## What you should do
Update the listing from its first line down to the line containing "pyautogui.click(x=33, y=21)", replacing "How do I perform" with "How can I" and leaving everything else unchanged.

[Entries for locating text and elements]
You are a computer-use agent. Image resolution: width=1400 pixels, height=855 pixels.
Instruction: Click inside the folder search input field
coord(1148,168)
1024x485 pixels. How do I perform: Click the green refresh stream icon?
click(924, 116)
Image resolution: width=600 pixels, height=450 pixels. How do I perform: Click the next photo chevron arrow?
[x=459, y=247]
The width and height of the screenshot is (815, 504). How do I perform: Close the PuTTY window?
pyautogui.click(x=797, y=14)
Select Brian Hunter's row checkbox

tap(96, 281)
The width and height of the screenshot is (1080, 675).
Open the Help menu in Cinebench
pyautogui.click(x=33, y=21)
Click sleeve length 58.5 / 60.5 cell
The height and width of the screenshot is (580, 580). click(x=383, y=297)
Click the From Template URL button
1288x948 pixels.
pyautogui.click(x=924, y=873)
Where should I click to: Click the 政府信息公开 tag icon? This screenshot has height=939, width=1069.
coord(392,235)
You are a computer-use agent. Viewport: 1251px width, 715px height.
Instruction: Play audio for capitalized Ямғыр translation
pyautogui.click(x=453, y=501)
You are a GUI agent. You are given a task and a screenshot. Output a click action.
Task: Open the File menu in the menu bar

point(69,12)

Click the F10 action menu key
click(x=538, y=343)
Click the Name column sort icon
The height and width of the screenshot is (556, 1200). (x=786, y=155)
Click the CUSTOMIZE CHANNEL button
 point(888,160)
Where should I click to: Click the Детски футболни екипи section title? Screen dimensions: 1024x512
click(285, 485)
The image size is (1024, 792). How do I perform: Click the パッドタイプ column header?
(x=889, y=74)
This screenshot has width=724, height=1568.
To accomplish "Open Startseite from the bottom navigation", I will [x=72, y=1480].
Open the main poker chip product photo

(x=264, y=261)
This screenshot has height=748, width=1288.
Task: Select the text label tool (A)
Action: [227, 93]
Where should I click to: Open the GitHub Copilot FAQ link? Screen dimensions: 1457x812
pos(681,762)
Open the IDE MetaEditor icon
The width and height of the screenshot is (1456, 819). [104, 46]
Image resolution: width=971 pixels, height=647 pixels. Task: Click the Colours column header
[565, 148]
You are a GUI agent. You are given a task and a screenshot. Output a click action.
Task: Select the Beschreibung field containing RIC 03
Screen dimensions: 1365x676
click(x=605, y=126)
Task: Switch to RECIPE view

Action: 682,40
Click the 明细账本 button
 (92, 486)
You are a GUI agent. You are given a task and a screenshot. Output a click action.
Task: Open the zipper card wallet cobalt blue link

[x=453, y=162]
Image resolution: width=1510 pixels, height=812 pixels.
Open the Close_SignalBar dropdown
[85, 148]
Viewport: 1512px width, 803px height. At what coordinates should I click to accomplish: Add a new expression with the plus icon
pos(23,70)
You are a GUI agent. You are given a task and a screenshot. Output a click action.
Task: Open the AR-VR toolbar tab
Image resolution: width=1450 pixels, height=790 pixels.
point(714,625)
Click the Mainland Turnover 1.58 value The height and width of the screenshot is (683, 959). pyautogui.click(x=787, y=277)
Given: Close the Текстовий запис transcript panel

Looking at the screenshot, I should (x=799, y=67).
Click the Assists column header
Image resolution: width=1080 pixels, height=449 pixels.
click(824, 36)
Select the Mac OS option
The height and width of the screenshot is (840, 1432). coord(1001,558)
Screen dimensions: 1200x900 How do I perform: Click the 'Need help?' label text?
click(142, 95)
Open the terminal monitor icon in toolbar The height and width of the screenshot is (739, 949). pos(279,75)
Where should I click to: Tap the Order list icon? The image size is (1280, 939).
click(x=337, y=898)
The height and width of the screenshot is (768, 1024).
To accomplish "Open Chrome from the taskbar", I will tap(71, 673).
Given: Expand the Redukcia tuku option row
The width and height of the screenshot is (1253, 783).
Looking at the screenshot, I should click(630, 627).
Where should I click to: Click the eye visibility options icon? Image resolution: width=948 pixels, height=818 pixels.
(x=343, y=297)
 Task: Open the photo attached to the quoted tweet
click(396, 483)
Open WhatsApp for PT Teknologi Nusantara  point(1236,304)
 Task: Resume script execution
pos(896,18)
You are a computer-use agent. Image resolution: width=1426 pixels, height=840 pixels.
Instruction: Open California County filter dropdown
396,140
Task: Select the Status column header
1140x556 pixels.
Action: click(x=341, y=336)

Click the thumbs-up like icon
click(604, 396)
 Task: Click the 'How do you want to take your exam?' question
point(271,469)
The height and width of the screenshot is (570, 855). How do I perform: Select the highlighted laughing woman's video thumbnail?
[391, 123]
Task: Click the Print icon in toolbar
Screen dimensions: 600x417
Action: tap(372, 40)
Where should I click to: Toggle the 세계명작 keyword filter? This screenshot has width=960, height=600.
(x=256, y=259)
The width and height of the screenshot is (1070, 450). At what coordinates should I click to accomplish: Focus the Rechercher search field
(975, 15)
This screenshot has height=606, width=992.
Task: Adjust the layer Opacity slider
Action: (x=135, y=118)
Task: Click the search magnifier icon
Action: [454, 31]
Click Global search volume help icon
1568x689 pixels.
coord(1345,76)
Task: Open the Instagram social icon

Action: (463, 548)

## Expected answer
You are a computer-use agent. Image resolution: width=1400 pixels, height=855 pixels.
Instruction: Click inside the folder search input field
coord(1148,168)
1024x485 pixels. How can I: Click the green refresh stream icon?
click(924, 116)
Image resolution: width=600 pixels, height=450 pixels. How can I: Click the next photo chevron arrow?
[x=459, y=247]
The width and height of the screenshot is (815, 504). How can I: Close the PuTTY window?
pyautogui.click(x=797, y=14)
Select Brian Hunter's row checkbox

tap(96, 281)
The width and height of the screenshot is (1080, 675).
Open the Help menu in Cinebench
pyautogui.click(x=33, y=21)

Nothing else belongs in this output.